Former Russian Foreign Minister Igor Ivanov warns against destroying the current world order before thinking about what could replace it.
What are the greatest challenges in international politics in 2019? It’s very tempting to point to the current US administration as the greatest international challenge today. Indeed, Washington has been very active in challenging the foundations of the contemporary world order. Pursuing its immediate goals, the United States does not seem to care much about international law or about multilateral institutions. It unilaterally withdraws from critically important agreements and tries to impose its unilateral decisions on other countries and on international organizations.

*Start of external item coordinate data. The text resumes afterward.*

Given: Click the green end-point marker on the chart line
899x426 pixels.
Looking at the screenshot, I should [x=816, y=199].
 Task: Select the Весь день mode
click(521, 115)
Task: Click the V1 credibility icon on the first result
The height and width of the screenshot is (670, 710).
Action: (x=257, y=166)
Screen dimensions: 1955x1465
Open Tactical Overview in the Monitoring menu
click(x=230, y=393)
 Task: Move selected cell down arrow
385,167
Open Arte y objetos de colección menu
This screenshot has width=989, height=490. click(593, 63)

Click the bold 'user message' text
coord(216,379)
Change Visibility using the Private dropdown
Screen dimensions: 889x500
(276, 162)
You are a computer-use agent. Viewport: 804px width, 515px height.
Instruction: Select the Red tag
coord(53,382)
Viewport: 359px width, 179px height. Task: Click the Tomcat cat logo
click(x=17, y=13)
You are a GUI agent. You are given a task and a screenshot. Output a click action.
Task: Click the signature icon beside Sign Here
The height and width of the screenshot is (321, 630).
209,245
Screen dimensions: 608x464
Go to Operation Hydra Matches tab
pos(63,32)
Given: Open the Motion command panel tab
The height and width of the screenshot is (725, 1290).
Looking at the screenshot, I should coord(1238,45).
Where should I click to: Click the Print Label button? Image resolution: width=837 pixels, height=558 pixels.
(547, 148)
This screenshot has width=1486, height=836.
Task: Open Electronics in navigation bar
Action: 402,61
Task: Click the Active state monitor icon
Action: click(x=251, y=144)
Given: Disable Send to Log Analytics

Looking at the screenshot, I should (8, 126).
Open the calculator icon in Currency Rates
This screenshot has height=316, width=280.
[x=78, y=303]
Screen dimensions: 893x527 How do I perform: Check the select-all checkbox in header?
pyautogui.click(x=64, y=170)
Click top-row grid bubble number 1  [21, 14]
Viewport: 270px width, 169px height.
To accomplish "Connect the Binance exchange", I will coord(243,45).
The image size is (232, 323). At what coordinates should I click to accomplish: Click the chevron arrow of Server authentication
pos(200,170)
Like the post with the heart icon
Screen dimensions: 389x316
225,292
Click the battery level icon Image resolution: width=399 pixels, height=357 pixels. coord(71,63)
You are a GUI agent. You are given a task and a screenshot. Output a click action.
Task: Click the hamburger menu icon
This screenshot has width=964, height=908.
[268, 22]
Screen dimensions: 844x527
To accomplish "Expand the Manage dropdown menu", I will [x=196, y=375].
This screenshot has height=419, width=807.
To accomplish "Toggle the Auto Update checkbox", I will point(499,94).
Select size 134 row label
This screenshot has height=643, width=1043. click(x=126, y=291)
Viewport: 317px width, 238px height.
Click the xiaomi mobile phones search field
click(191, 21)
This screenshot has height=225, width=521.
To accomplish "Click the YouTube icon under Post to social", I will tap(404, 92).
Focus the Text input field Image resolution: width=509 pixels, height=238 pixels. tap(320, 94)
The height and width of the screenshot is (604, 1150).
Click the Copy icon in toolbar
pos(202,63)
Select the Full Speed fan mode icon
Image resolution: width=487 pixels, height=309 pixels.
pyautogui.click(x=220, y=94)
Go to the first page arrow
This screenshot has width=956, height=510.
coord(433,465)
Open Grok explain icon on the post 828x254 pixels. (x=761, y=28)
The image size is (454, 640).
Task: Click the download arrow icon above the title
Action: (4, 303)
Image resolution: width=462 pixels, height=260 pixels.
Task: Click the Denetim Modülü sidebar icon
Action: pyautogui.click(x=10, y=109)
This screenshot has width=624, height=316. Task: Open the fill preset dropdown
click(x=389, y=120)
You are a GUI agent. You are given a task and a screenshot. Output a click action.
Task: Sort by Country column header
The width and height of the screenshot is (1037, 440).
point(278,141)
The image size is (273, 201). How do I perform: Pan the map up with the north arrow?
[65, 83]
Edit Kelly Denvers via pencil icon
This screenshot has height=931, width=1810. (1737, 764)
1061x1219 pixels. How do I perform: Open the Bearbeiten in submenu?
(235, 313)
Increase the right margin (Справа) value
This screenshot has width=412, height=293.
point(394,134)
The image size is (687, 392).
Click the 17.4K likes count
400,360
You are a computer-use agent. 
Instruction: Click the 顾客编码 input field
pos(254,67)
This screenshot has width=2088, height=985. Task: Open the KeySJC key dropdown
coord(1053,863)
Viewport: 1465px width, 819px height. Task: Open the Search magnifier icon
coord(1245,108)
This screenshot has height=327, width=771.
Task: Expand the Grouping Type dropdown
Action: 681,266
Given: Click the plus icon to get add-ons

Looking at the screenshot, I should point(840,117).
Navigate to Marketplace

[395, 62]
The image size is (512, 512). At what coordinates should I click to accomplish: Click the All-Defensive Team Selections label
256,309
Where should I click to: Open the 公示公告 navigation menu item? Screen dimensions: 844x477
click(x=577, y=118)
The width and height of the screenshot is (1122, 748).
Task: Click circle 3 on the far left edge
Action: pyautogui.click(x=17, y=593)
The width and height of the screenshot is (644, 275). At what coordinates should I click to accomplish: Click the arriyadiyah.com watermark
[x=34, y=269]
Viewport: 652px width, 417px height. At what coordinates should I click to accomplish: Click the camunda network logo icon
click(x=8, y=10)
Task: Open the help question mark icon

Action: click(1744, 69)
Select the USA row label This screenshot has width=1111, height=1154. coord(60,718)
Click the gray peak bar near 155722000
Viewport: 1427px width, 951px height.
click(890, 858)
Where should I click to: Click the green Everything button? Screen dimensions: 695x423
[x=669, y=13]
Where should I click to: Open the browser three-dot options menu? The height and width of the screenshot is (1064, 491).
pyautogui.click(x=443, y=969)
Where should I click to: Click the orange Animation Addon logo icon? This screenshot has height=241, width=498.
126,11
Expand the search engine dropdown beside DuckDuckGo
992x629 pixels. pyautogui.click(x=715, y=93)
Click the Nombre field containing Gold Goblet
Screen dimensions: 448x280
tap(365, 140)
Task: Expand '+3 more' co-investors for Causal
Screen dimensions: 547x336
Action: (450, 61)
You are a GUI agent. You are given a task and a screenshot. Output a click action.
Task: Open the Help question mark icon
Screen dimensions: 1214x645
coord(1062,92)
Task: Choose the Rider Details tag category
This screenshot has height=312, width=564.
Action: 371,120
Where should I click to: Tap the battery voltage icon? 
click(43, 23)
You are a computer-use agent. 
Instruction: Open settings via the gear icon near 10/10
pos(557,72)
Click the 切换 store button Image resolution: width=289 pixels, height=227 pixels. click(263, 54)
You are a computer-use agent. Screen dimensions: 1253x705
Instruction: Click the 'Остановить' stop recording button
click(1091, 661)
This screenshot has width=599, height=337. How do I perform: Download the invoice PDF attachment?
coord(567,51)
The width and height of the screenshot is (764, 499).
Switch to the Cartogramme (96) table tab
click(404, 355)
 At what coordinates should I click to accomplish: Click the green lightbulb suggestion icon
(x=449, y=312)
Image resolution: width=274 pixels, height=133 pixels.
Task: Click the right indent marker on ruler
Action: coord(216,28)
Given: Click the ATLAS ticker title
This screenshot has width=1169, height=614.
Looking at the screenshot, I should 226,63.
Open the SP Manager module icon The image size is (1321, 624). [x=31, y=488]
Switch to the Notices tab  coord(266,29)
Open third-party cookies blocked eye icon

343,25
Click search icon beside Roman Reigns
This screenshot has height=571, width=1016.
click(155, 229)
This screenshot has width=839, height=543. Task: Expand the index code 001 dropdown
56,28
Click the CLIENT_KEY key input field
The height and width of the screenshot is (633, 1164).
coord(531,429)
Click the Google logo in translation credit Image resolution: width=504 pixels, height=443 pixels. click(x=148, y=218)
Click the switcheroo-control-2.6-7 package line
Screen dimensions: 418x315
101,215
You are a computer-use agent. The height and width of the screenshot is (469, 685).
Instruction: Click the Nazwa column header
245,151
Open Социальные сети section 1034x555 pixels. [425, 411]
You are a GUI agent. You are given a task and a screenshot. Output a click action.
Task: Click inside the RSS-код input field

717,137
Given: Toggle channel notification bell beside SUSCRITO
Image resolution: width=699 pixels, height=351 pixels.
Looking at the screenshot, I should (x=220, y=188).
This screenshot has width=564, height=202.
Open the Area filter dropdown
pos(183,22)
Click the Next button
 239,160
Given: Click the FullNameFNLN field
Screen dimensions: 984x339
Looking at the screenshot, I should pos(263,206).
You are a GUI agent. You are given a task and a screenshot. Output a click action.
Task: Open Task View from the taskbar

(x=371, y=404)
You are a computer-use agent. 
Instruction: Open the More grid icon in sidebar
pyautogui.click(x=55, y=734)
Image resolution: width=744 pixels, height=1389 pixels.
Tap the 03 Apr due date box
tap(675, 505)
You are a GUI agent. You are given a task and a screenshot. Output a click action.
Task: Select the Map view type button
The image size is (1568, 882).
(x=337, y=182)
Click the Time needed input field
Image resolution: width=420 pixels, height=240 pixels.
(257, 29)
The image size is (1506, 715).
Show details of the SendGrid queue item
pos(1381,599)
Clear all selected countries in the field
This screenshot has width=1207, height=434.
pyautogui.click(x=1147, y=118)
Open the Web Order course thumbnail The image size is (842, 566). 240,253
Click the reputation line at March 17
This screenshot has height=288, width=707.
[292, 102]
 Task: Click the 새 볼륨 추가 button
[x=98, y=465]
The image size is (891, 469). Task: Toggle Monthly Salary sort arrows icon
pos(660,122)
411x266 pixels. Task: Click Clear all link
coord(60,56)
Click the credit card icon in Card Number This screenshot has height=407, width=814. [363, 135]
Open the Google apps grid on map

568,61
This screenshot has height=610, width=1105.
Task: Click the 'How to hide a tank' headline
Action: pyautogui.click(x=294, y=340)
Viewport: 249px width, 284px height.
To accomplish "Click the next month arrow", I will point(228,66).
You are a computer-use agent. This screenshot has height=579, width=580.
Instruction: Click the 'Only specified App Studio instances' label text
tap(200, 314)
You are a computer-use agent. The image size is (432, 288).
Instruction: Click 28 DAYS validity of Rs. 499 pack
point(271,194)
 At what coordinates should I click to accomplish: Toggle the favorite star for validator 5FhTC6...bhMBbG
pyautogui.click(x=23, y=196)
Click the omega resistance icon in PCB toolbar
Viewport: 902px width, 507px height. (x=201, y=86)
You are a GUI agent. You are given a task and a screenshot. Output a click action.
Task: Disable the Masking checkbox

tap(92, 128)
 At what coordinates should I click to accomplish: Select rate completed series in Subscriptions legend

The White House does not hesitate to bluntly pressure its partners, which leads to less stability, greater risks, and less predictability at the global and regional levels.
However, in my view, it would be a dangerous oversimplification to blame all the world’s problems on Donald Trump and the United States. The reality is much more complicated. These days, the world is going through a profound technological, economic, social, and cultural transformation—and our final destination is unclear. The increased pace of change calls for a new level of global governance, but old political habits still prevent us from moving to this level. I would venture to say that the greatest challenge of our times is a deficit of solidarity between nation states, including those entrusted by the United Nations Charter with a special responsibility to maintain global peace and security. Until these states can put their disagreements on specific matters aside and stand up to the common challenge, the world will not be a safe place.
What is driving the changes you’re describing? It would be difficult to single out just one factor that drives the profound changes in the world that we all observe today. In most cases, we focus our attention on new problems rather than on new opportunities. For instance, we talk a lot about the growing tensions between US and China are much talked about, about how there are implications for the whole world, including a global recession and a new geopolitical bipolarity. It’s unclear where the Middle East is heading socially and politically, but it’s apparent that what is happening there is likely to affect all of us. We should also not underestimate the danger of a US-Iran or a Saudi-Iran clash. Regretfully, the Ukrainian crisis remains unresolved, and the limited progress on North Korea’s nuclear program is still very fragile and reversible.
Each of these conflicts, threats, and challenges has its own roots, participants, trajectory, and dynamics. They might look completely unrelated to one another. However, this is not the case. All of them feed into each other, destroy trust among major international players, paralyze international organizations, and complicate cooperation at various levels. I think that a “perfect storm”–the cumulative impact of several crises taking place simultaneously –is the greatest challenge of 2019 and the years to come. We may end up completely destroying the old international system before we’ve even got started building a new one.
In an evermore complex world, do you think every country should rely upon itself, or would you see a better future in more international cooperation? And do we need new institutions? In the 21st century, states remain the most important international players. That means that we should keep states strong and efficient; they have to be indispensable building blocks in the emerging world order. Nevertheless, there are certain limits on what even the most powerful states can accomplish unilaterally. In times of accelerated globalization, these limits become more and more apparent–both in the area of social and economic development and in the area of international and even domestic security. Unfortunately, today we see many powerful countries creating more problems than offering solutions. The US is arguably the most graphic example of a state taking explicitly unilateralist, shortsighted, egotistic foreign policy decisions. Given the US’s unique role in the modern international system, this obsession with unilateralism in Washington appears particularly dangerous.
However, let me underscore once again: this is not about the United States only. All states – big and small, rich and poor, in the West and in the East–have to work together in the very condensed, crowded, and interdependent world of today and of tomorrow. So far, none of us can convincingly claim that his or her country has fully mastered the difficult art of multilateralism. We now see that even in the European Union–the recognized leader of multilateral diplomacy–multilateralism faces serious and diverse challenges. It would be better for all of us to study the art of multilateralism jointly, not separately. This might sound unrealistic under the current dire political circumstances, but I see no other way–neither for Europe, nor for the world at large. In the world of today, security is indivisible, and so is prosperity.